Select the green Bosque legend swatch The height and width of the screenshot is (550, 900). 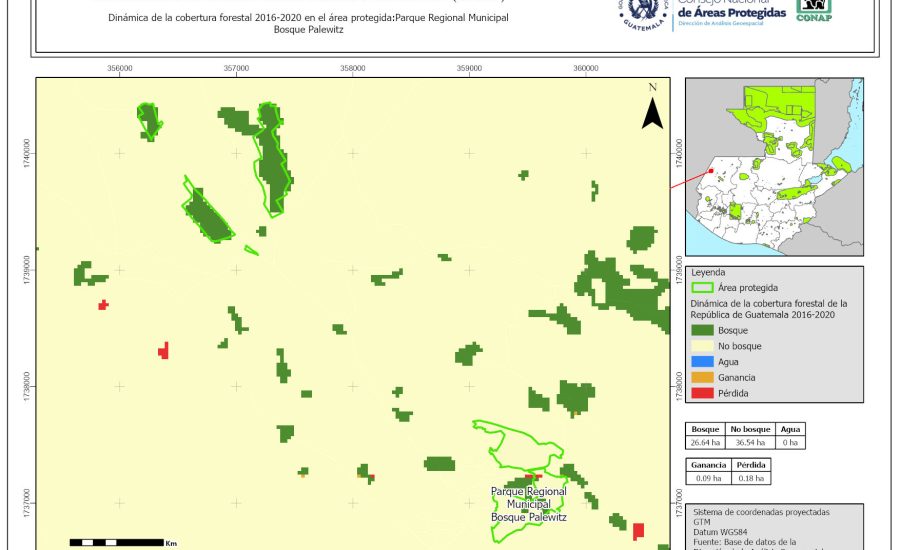(703, 330)
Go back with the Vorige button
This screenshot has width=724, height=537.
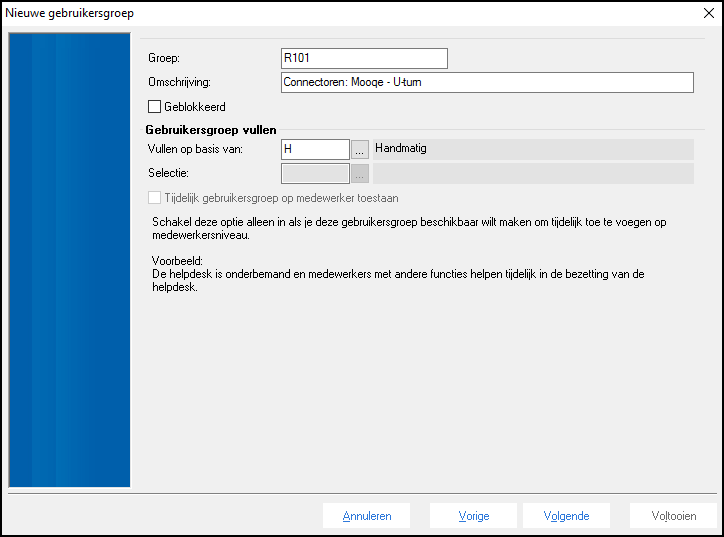(x=474, y=516)
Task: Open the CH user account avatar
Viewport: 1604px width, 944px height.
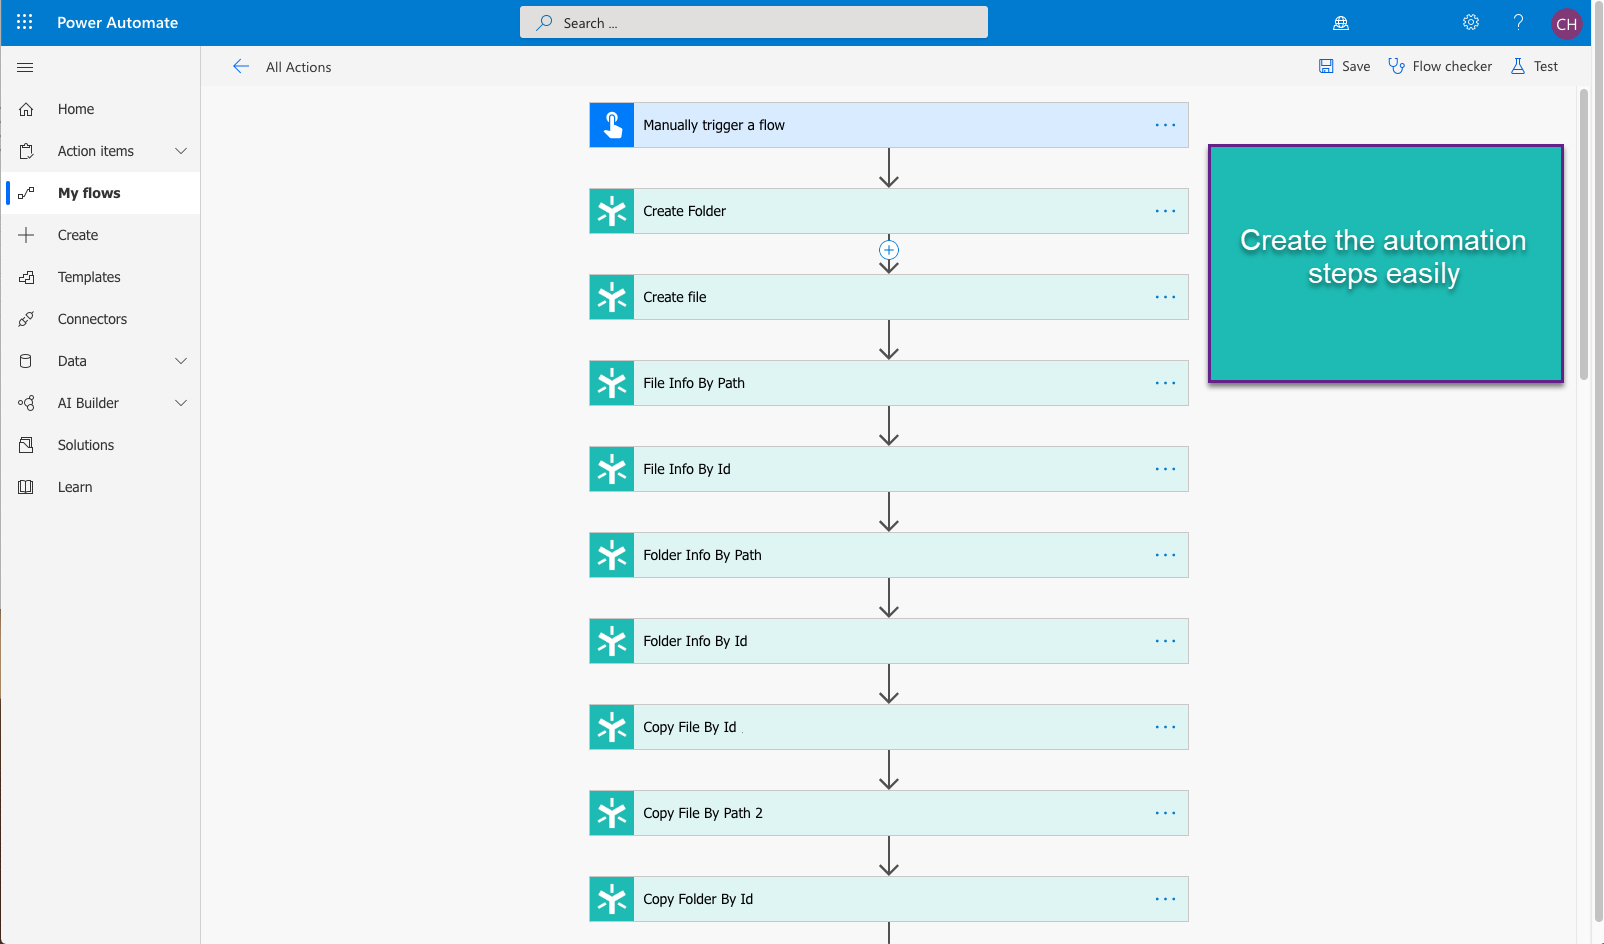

* DIRECTION
Convert the listing above, from the line containing "Go back with the Vorige button" through the end, into a JSON list of strings with one string per line. Skip blank lines and leave out the pictures.

* SOLUTION TO THE EXERCISE
[
  "Go back with the Vorige button",
  "This screenshot has width=724, height=537.",
  "(x=474, y=516)",
  "Task: Open the CH user account avatar",
  "Viewport: 1604px width, 944px height."
]